Through life we experience trials and tribulations. There are ups and downs along the way but we hold firm to the belief that there is a wonderful ending. This has proven true in my life as I have gone through my ups and downs. A particular down that I had to deal with was when my grandmother passed away. This was particular hard on me for a number of reasons. The first was that she had a special connection with everyone she met. She had the ability to be anyone’s friend. She shared a common connection in that sense with my grandfather who to this day has never met a stranger. Another reason that her passing was hard on me was the fact that she had suffered having been diagnosed with cancer for four years. This was very hard for me to see.  The third reason I wish to share about this being a trial in my life is that I had never known death until her passing. Her passing taught me a number of things including stronger faith, dealing with pain along with a number of other things.

My grandmother had a special connection with everyone she came into contact with. She had the ability to talk to anyone no matter how ruff they may have appeared on the outside. She was constantly serving others and helping them become better. After all she raised the man who would raise me, so she must’ve done something right. It was hard for me to ever imagine she would pass on. To me all men were immortal because until that point I had never had someone so close to me pass on.

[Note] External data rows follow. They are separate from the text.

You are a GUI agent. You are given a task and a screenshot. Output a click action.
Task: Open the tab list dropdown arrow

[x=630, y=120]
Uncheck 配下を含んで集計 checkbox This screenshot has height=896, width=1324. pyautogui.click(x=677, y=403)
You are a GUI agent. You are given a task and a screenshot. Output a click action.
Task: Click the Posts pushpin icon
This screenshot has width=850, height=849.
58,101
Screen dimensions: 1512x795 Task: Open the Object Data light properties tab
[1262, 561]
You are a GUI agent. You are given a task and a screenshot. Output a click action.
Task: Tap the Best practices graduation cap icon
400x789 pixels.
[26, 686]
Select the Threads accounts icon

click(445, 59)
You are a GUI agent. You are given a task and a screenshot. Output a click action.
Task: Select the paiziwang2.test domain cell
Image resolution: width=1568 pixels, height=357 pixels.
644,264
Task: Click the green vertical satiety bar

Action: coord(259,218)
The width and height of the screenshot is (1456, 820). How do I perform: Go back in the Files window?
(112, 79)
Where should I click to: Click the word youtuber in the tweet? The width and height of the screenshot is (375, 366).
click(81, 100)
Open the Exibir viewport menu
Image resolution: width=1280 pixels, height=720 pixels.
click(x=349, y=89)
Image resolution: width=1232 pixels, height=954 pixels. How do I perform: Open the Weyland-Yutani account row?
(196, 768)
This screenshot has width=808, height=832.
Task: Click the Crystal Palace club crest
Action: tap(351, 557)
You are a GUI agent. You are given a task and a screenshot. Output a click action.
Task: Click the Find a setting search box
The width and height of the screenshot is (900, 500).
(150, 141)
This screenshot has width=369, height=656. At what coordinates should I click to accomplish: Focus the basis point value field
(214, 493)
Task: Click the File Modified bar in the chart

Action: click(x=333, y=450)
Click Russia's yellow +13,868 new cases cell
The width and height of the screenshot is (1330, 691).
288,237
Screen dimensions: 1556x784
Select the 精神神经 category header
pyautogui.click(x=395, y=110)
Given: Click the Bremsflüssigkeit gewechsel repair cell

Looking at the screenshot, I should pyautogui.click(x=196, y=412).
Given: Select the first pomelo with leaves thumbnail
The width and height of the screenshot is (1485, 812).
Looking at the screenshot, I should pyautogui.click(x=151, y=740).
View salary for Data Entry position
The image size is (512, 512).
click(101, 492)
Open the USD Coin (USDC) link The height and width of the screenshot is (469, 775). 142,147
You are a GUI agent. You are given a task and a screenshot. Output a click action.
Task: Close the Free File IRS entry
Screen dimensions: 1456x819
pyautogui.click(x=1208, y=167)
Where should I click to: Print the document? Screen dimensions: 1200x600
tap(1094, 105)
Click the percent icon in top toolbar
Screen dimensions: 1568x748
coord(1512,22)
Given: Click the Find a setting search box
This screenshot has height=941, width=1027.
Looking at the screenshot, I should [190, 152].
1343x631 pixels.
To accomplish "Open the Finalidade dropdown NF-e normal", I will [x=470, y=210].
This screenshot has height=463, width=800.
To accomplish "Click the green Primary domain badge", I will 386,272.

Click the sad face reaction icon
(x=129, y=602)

My second reason that the passing of my grandmother was difficult for me was that she had suffered battling leukemia for four years. When they found the cancer she was not expected to make it through the night. This proved to be wrong seeing that she lived an additional four years. That was a miracle in and of its self. She would get better and then a little worse. Towards the end of her time on earth, she decided that she might be ready to meet her maker. She was placed on hospice and was taken care of for a number of months. This was hard for my grandfather to see; she was and still is his queen. I still, to this day, get choked up even writing about it. To see one as wonderful as this human being suffer, was a very hard thing to do.

The last thing I wish to write about is that up to that point in my life, I had never seen someone pass on. In my world all men were immortal and there was no death. I guess that comes with the naivety of youth.  This was an eye opener. It taught me much about faith. During this time of mourning I knew that it wasn’t the end somehow. But it was part of something bigger.  I cannot say that what I felt was something other than what it was because that would give anyone who ever reads this great injustice. Her passing was hard on me but it taught me many great things. The mercies of God are great and powerful.  A scripture passage that helped me cope with her loss can be found in 2nd Nephi chapter 4 verses 15 through 35.

Hard things do happen. And how we respond to the hard things in life can enormously effect what we do after the trials. I was fortunate enough to grow from this hard time. Many however are not so fortunate. The total realization that came to me can be felt by anyone who so desires. It is only up to the person to find for themselves.  Millions have found it and there are millions more who can.